__EXERCISE REQUIREMENTS__
Format each line of the material below as a JSON list of strings, with one string per line and no blank lines. Omit the pictures from your answer.
start DATA SUPPLIED
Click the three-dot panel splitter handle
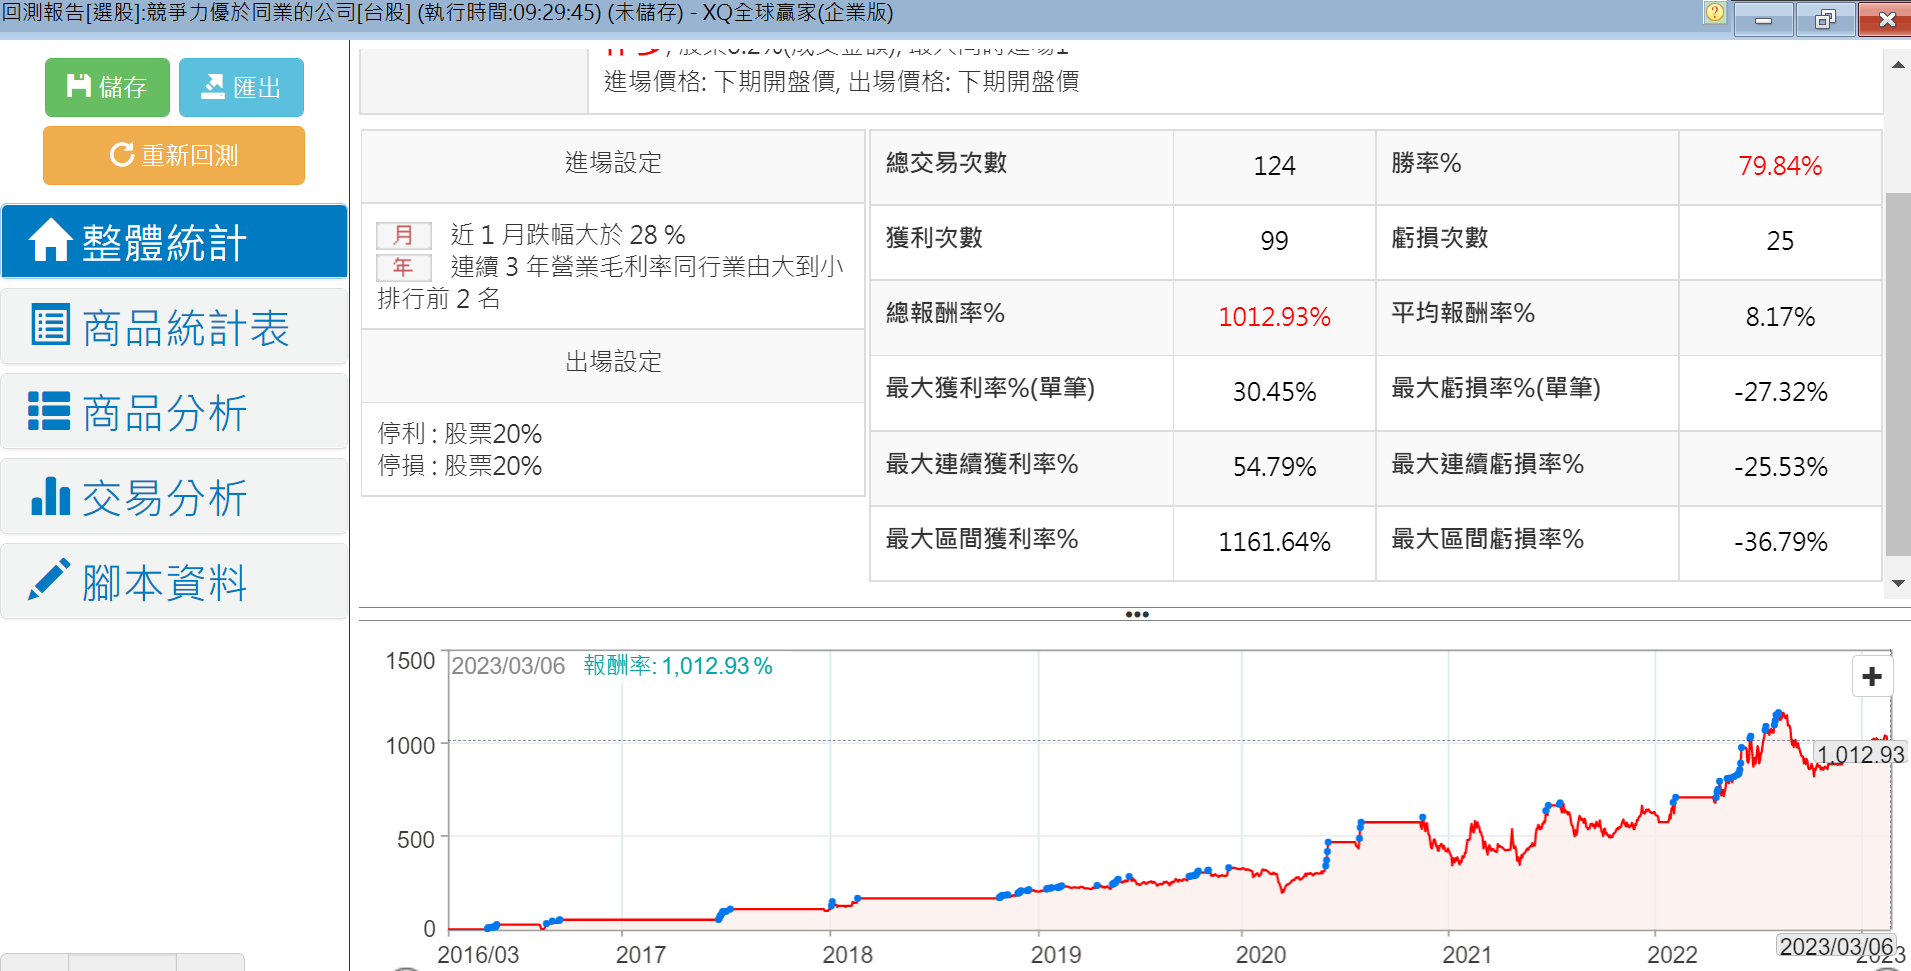 tap(1136, 614)
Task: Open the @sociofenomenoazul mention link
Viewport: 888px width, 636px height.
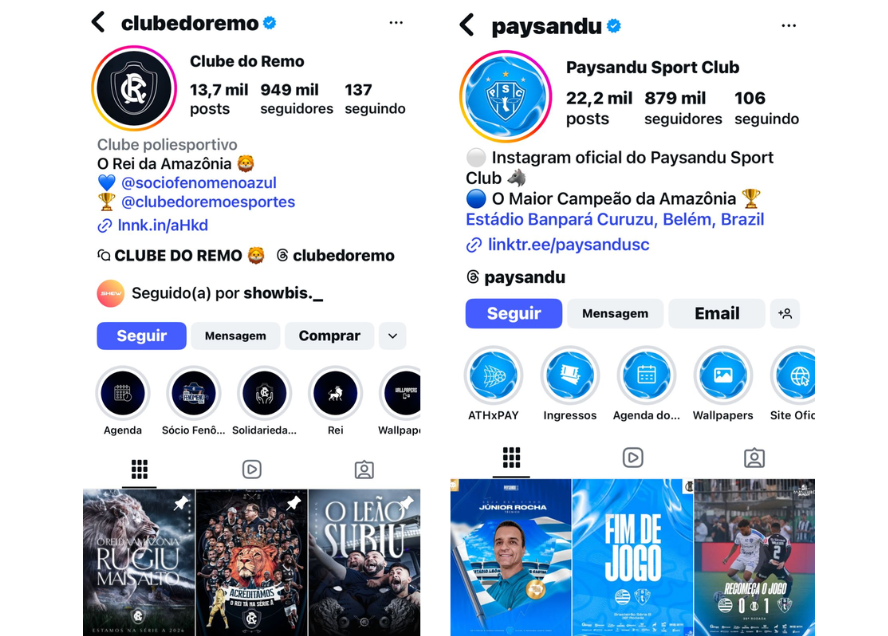Action: [199, 183]
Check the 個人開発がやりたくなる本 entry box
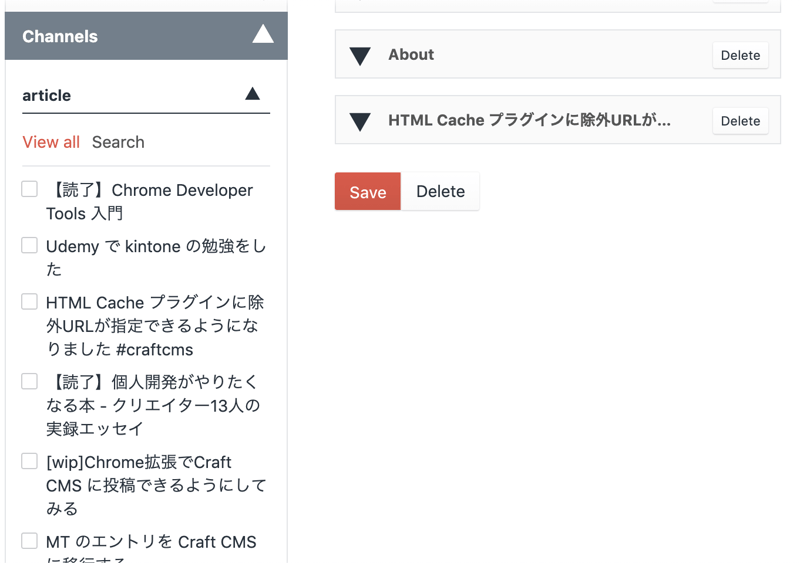This screenshot has height=563, width=800. click(x=30, y=381)
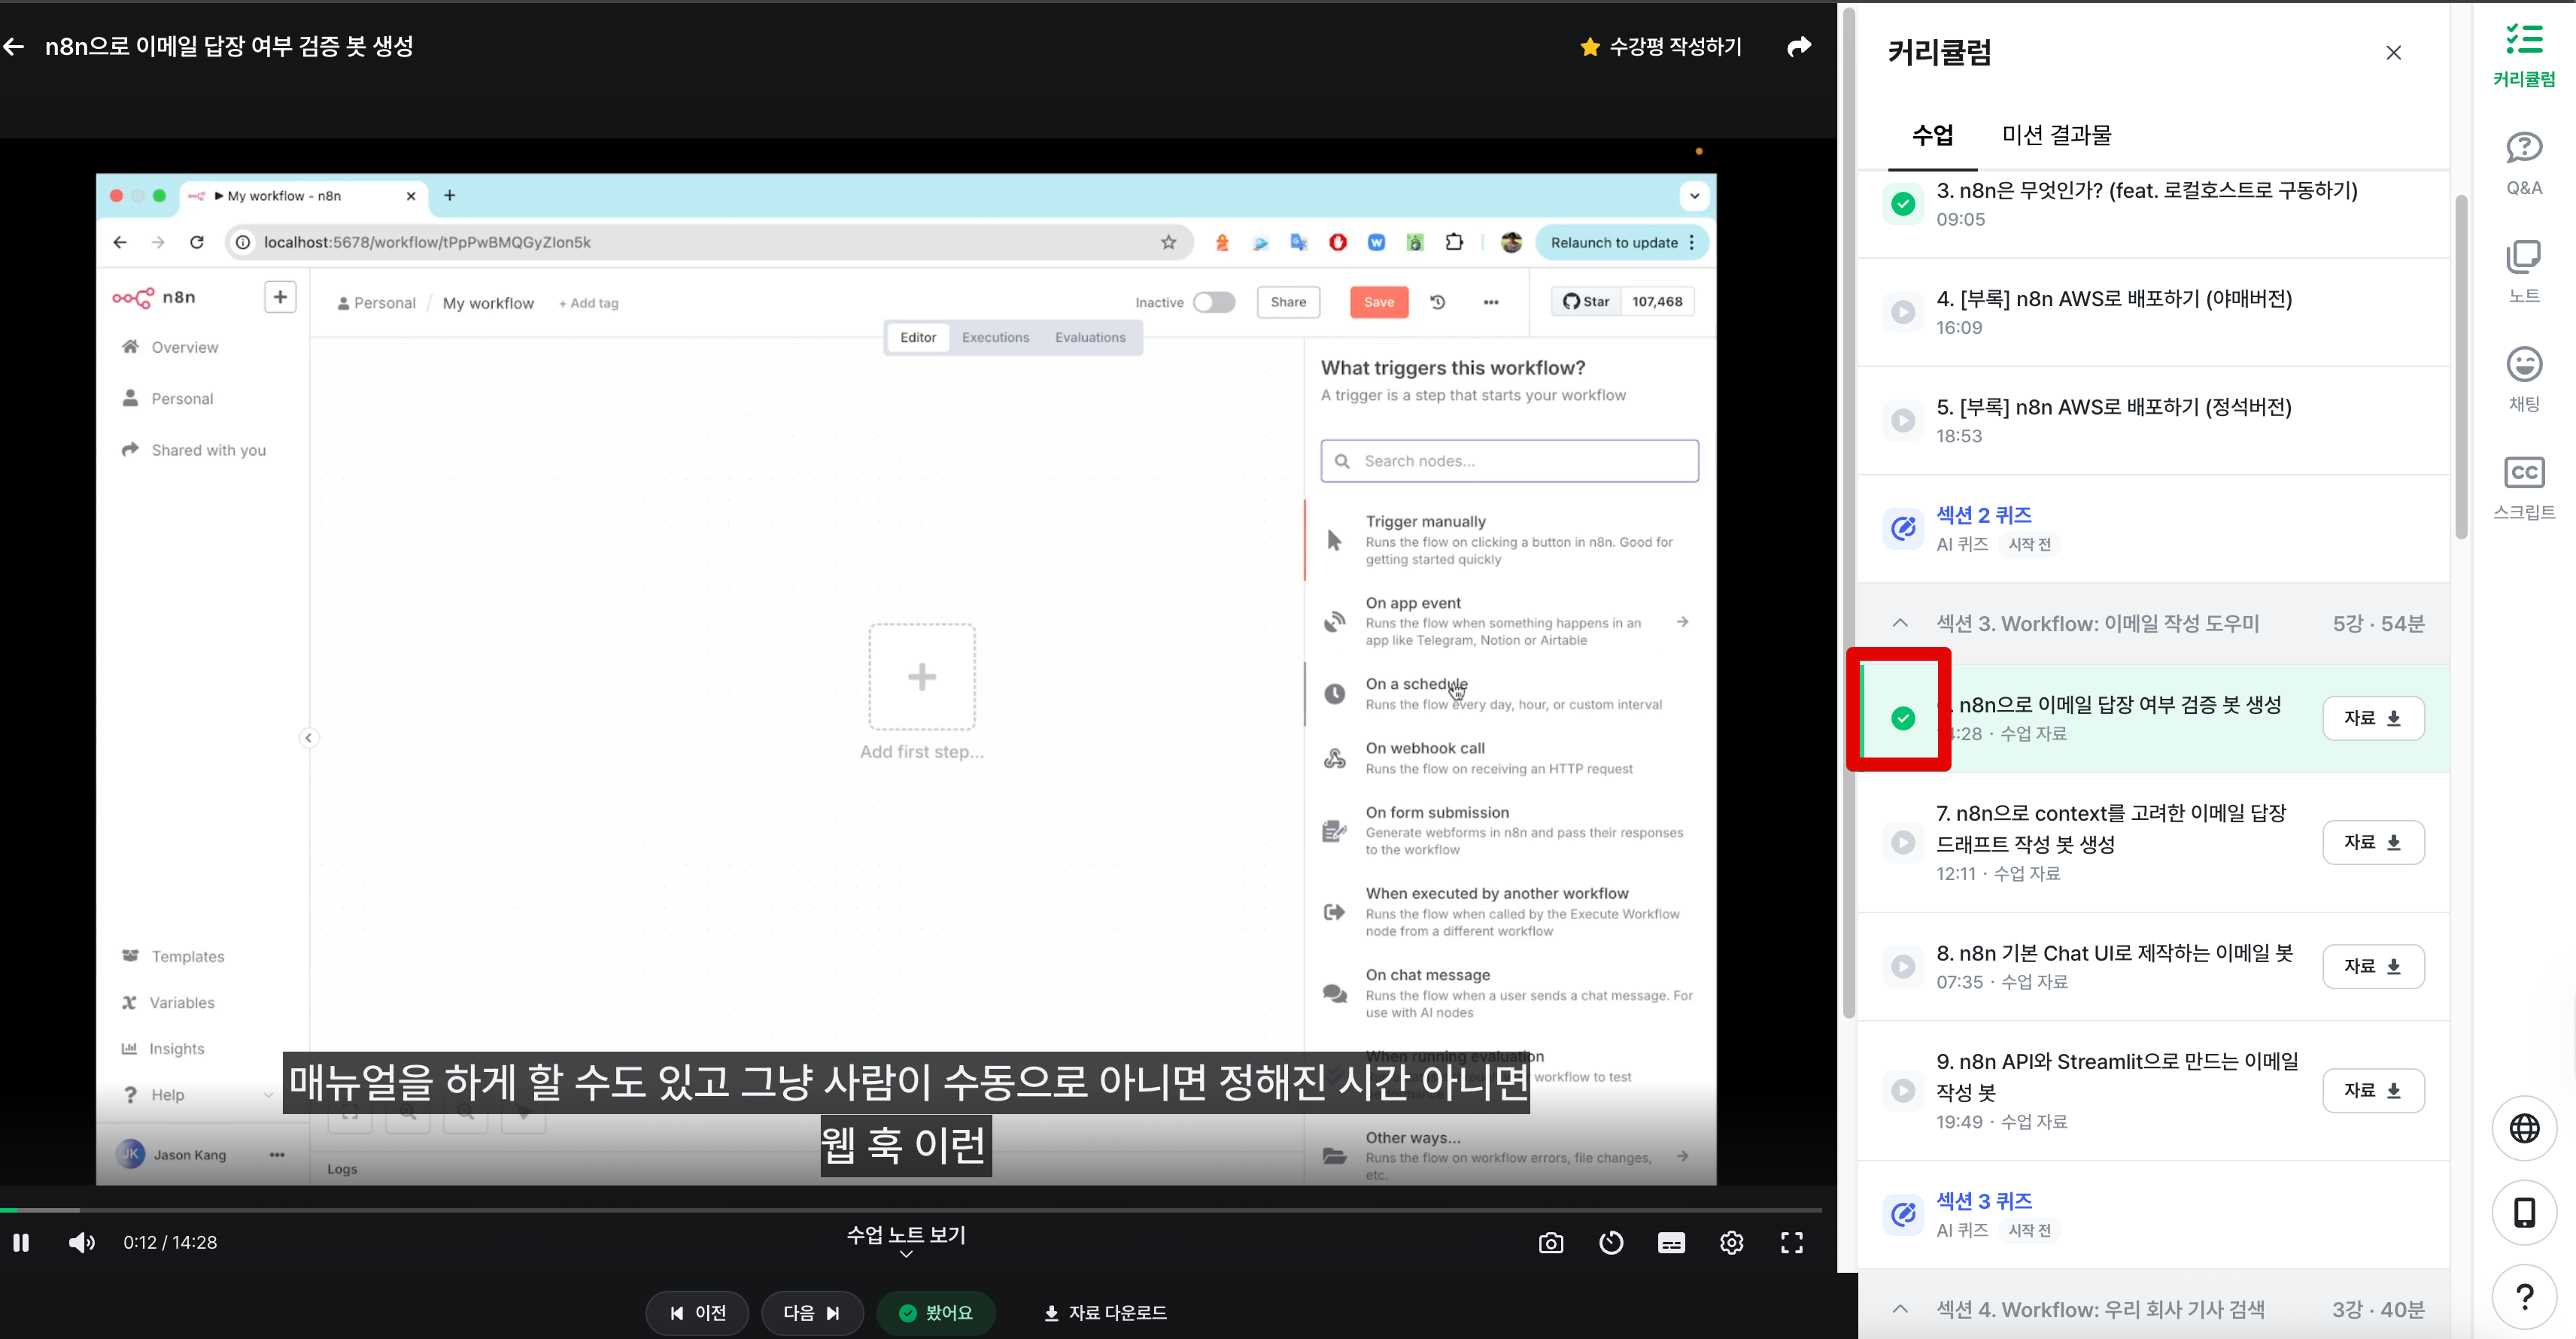Open playback speed control icon
The height and width of the screenshot is (1339, 2576).
tap(1611, 1242)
end DATA SUPPLIED
__WRITTEN RESPONSE__
[
  "Click the three-dot panel splitter handle",
  " tap(1136, 614)",
  "Task: Open the @sociofenomenoazul mention link",
  "Viewport: 888px width, 636px height.",
  "Action: [199, 183]",
  "Check the 個人開発がやりたくなる本 entry box",
  "This screenshot has height=563, width=800. click(x=30, y=381)",
  "Open playback speed control icon",
  "The height and width of the screenshot is (1339, 2576).",
  "tap(1611, 1242)"
]